I was going to rant a while but instead I'll refer anyone interested ... and
it probably should include anyone who avers an interest in technical
communications ... to two works:

1. "Amusing Ourselves to Death"--Neil Postman, 1985, Viking, ISBN 0 14
00.9438

2. "The Image" by Daniel Boorstin (my copy not handy but recently reissued
for its 25th anniversary with an afterword by--*gag*--George Will).

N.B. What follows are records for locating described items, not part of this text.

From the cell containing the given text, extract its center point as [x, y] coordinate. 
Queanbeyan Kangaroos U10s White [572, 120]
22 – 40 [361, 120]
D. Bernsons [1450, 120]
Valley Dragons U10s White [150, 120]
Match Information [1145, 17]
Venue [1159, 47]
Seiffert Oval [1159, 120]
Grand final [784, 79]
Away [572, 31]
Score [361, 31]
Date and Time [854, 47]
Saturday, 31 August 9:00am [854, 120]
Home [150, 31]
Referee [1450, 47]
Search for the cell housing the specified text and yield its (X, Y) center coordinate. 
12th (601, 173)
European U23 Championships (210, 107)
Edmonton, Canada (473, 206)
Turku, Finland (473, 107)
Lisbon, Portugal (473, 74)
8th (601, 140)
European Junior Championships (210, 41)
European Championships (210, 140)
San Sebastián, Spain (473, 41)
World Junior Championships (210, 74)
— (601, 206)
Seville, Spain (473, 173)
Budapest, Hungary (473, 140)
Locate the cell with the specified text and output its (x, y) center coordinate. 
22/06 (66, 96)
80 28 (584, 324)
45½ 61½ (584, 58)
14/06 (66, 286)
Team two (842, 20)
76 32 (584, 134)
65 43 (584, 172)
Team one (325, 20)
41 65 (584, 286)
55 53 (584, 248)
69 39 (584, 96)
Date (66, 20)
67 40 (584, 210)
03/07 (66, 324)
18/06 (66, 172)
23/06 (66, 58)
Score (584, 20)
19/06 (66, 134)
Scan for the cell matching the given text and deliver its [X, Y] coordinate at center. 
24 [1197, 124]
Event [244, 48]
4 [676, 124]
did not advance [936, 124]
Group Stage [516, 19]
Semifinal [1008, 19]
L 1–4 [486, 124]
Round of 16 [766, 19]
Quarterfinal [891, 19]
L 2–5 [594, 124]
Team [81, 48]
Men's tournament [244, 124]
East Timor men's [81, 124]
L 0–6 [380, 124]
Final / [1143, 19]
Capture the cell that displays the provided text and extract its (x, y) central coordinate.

Postman is a professor of communications and has some terrific, important
things to say about what "being digital" has meant so far and how it is
changing public discourse.

Boorstin was the Librarian of Congress and wrote "The Discoverers" and "The
Creators" and a *great* three-volume US history ... but even so, "The Image"
is the one to read if you're reading only one. *ASTOUNDINGLY* prophetic
about the replacement of the real event with the pseudo-event, the
supplanting of the person of importance with the "celebrity" (who Boorstin
defined as "someone who is well-known for being well-known" -- Kato who?)
and, relevant to this discussion, the fake experience (that can be packaged
and sold to the masses) as a substitute for the real experience (which has a
nasty way of requiring that you unplug your TV or modem, making you
unavailable to advertisers).
John Gear (catalyst -at- pacifier -dot- com)

The Bill of Rights--The Original Contract with America
Accept no substitutes. Beware of imitations. Insist on the genuine articles.